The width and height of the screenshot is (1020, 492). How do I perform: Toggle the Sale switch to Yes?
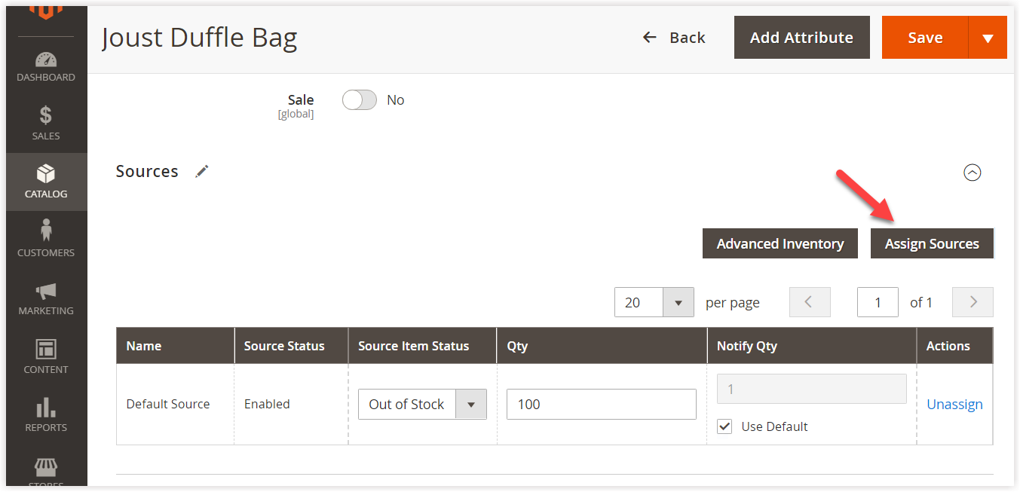359,99
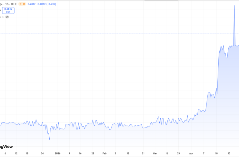Click the Feb label on time axis
239x157 pixels.
(x=104, y=153)
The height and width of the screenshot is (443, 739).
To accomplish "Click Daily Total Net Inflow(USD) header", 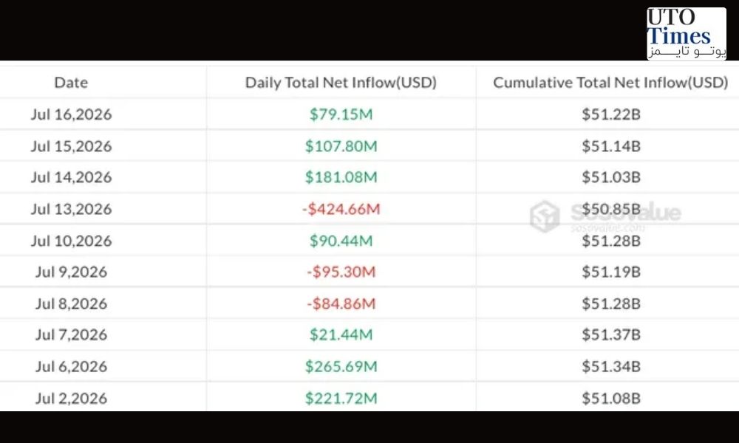I will (x=341, y=83).
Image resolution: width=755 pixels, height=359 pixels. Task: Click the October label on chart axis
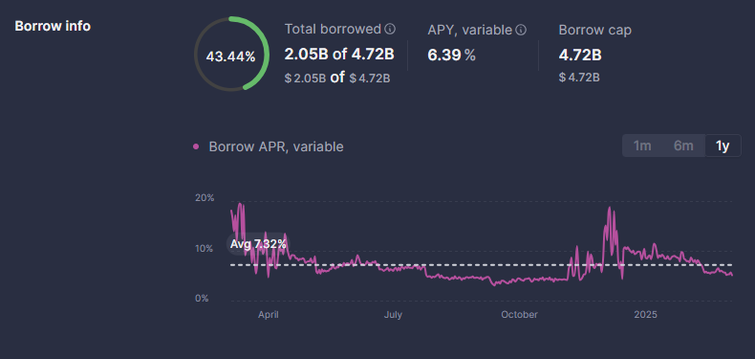click(519, 315)
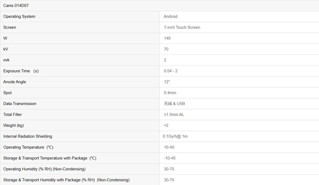Click the mA row label
Screen dimensions: 319x185
point(6,60)
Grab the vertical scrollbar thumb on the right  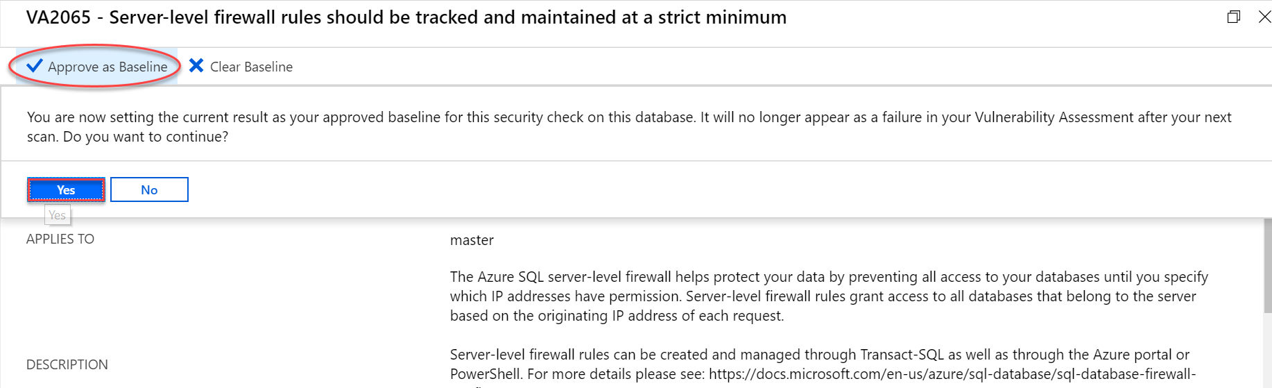[x=1267, y=264]
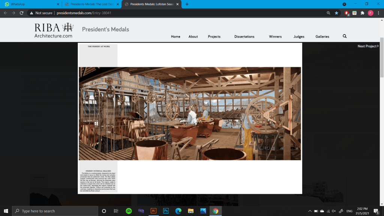Open a new browser tab
This screenshot has width=384, height=216.
[187, 4]
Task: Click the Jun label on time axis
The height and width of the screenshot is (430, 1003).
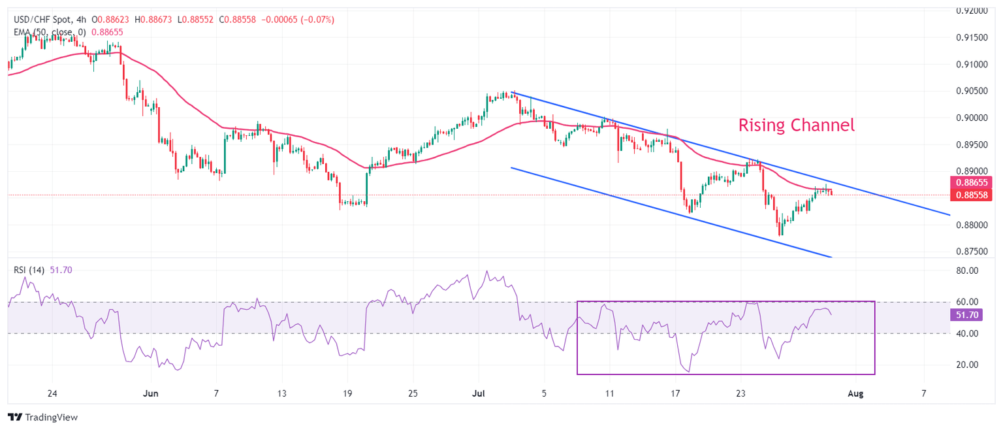Action: pyautogui.click(x=151, y=393)
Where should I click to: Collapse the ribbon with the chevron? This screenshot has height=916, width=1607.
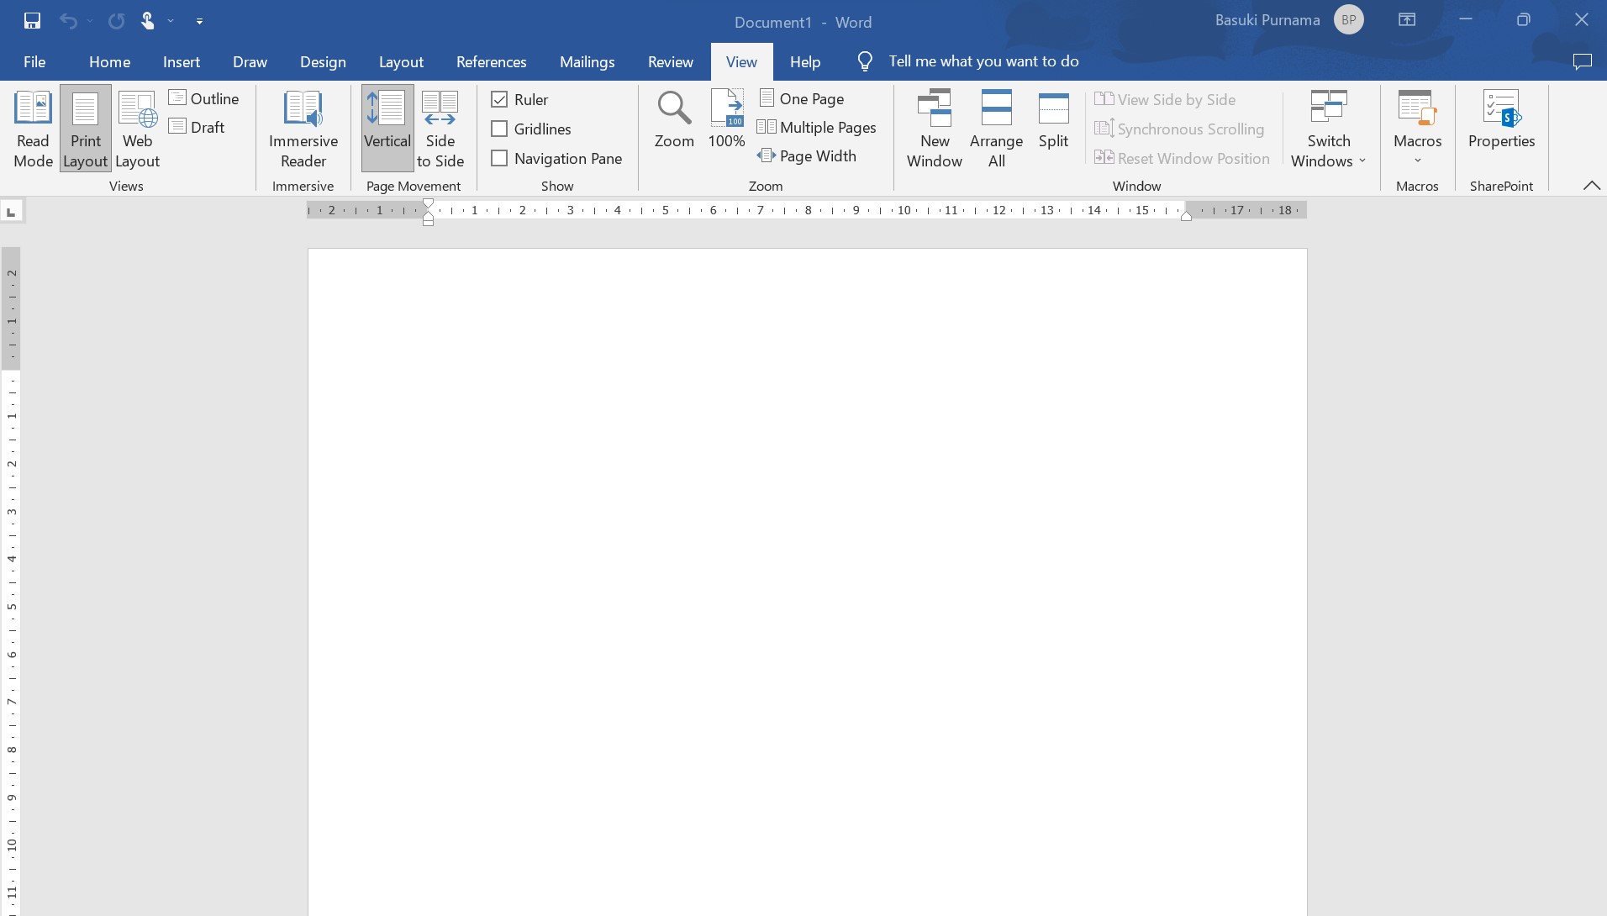(x=1591, y=186)
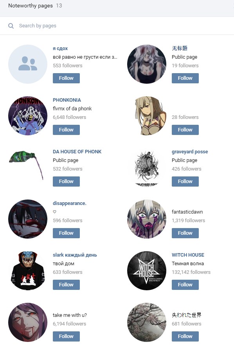Open the PHONKONIA skeleton avatar
The image size is (234, 347).
point(28,116)
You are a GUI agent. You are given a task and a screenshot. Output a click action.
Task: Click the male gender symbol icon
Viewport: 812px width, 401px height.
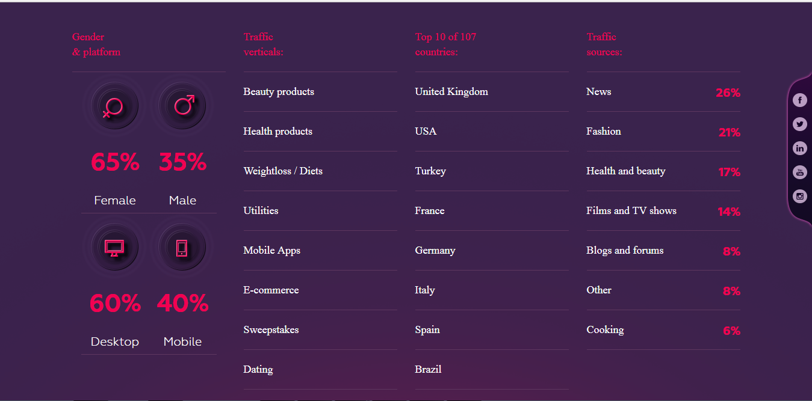click(x=182, y=106)
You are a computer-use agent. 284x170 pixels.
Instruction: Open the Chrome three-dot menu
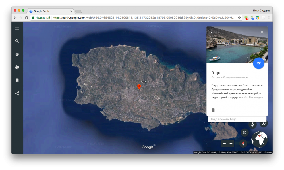[269, 18]
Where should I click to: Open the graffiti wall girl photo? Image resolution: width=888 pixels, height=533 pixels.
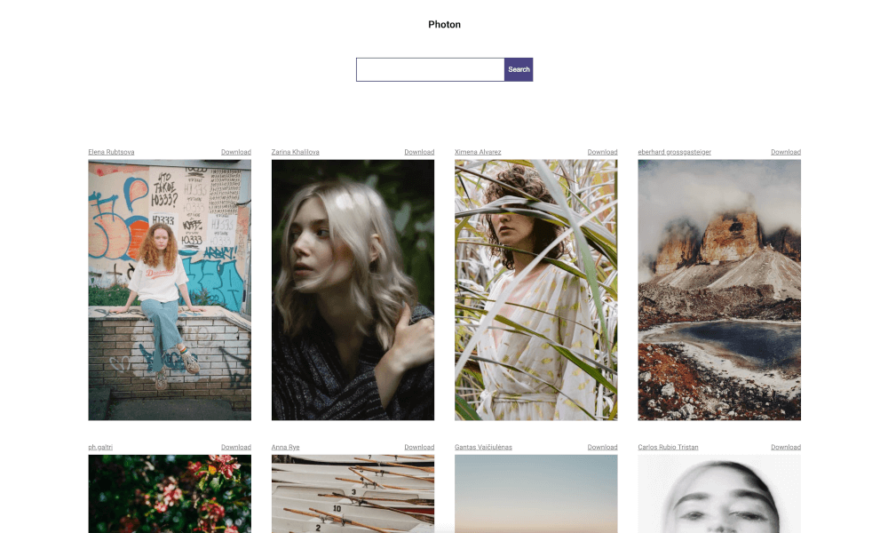tap(170, 290)
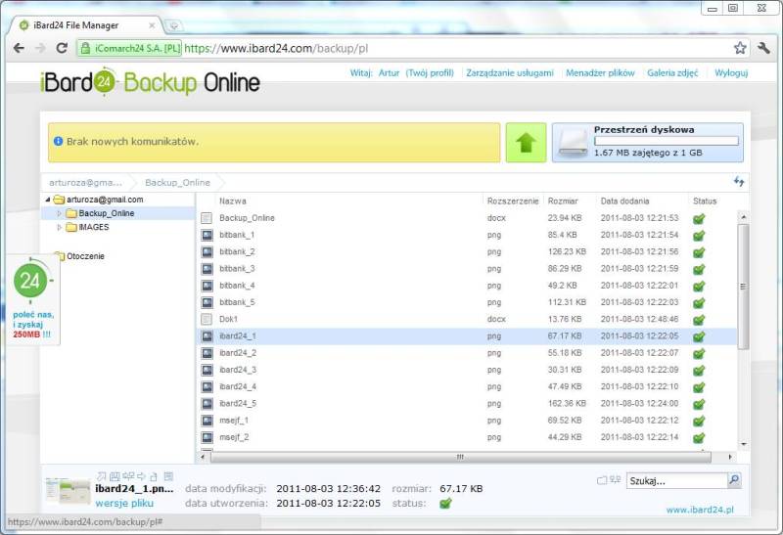Expand the IMAGES folder in tree

tap(59, 227)
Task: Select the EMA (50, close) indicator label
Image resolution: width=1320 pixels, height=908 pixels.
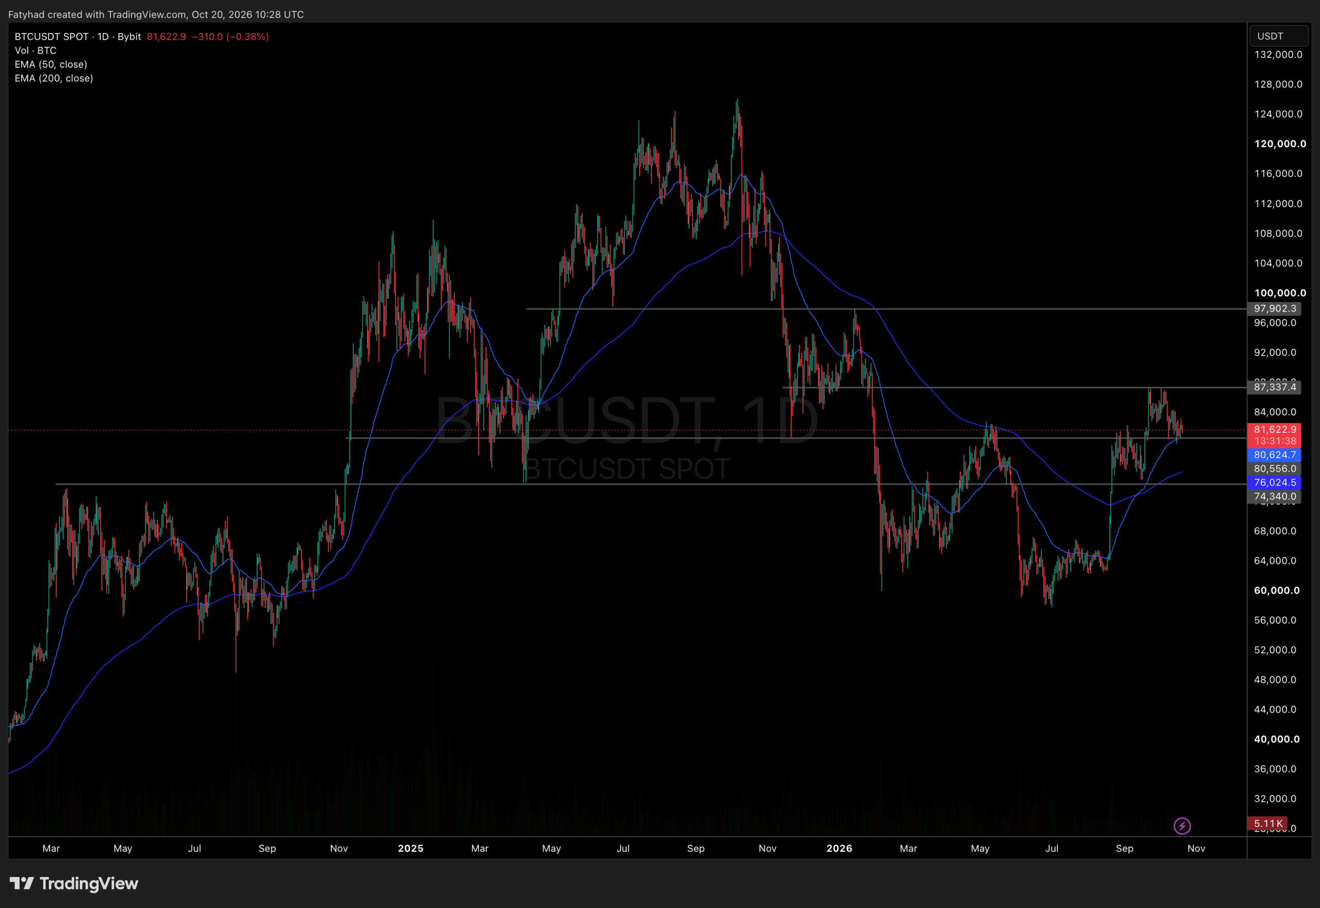Action: pos(51,64)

## REQUIRED ACTION
With the pictures omitted, print the lines above exactly, beginning at the line with "You are a GUI" and going on through the line with "Task: Select the".

## WRITTEN REPLY
You are a GUI agent. You are given a task and a screenshot. Output a click action.
Task: Click the male gender symbol icon
Viewport: 812px width, 401px height.
click(x=182, y=106)
You are a computer-use agent. 284x170 pixels.
Instruction: Open the Chrome three-dot menu
[269, 18]
Where should I click to: Open the graffiti wall girl photo? Image resolution: width=888 pixels, height=533 pixels.
tap(170, 290)
Expand the IMAGES folder in tree

tap(59, 227)
Task: Select the EMA (50, close) indicator label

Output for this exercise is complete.